Salt is a corrosive, too

By Elizabeth Prata

I lived in Maine for 30 years, and was born and bred in Rhode Island before that, so I'm a New Englander through and through. I know snow.

It snows a lot in Maine and for a long time. While the rest of the country may be experiencing spring, where I used to live it still kept on snowing. Unfazed, locals opend up their ice cream shops and put on shorts anyway. Forget the Groundhog, Mainers have their own signals that spring is near: when Red's Dairy Freeze in South Portland opens, as this story the other day from the Portland Press herald illustrates, it's spring. It's news when the seasonal shops come alive again.

People brave an oncoming winter storm to line up outside Red's Dairy Freeze
as the ice cream shop opened for the 2018 season on March 7.
The 2019 season started Monday. Staff photo by Brianna Soukup
In our town, it was Hodgman's Frozen Custard, and Lonnie Dogs, the 40+ year hot dog vendor fixture. When Lonnie rolls his cart up to the parking lot and opens for business, you know crocuses are just around the corner.

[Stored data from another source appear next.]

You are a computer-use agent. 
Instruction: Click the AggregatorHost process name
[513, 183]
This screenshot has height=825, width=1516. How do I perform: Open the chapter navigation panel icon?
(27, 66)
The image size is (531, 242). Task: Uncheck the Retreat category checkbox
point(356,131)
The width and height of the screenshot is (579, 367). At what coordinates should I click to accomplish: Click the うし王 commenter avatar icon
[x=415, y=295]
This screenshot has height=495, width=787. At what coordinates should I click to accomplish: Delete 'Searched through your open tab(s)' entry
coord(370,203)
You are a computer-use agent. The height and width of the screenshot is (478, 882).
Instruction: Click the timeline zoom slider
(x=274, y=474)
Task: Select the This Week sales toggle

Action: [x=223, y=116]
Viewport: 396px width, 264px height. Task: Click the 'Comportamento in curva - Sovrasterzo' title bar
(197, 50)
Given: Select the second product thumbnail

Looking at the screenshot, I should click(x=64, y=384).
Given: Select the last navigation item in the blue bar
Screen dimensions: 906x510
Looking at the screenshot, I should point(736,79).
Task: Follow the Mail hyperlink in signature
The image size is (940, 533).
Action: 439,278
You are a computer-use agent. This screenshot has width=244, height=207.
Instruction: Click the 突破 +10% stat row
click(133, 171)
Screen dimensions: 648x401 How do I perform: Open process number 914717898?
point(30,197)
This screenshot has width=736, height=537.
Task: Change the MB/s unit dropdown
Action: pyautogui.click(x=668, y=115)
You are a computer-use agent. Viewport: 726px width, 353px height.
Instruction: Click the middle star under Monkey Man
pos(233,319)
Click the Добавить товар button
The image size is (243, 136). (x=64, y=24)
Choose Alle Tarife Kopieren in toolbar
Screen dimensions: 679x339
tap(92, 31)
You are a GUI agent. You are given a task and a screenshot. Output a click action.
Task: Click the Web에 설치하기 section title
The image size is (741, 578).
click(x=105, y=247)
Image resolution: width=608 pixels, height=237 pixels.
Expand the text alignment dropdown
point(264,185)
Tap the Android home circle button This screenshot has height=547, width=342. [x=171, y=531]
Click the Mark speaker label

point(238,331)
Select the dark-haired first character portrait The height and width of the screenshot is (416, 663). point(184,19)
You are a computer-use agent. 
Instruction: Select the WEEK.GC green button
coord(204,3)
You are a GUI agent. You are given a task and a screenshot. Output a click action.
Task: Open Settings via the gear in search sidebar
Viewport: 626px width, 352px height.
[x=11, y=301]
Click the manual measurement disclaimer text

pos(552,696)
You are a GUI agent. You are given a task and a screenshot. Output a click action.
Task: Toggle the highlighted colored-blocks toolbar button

Snow Plow blades at rest during the summer. EPrata photo

One of the Public Works responsibilities of a town or city in New England is to lay road salt down in advance of and during a snow or ice storm. What is road salt? Anne Marie Hemelstine, PhD answers that here:
When cold weather arrives, stores stock up on big bags of road salt and you may see it sprinkled on sidewalks and roads to melt ice. But what is road salt and how does it work? ... Road salt is used to melt snow and ice and keep water from freezing... Road salt is halite, which is the natural mined mineral form of table salt or sodium chloride (NaCl). While table salt has been purified, rock salt contains mineral impurities, so it is typically brownish or gray in color. Machines mine the salt, which is crushed and packaged for delivery.
Road salt is necessary for the motoring public in winter climes, if they want to keep driving semi-safely, that is. The cities and towns buy enough of it so that when it's delivered, we call it 'salt mountain' because the pile is so high. But road salt is also a corrosive. If you don't wash it off your car at regular intervals, it will eat away at the metal undercarriage of your vehicle, and after a while you'll have a Flintstones car.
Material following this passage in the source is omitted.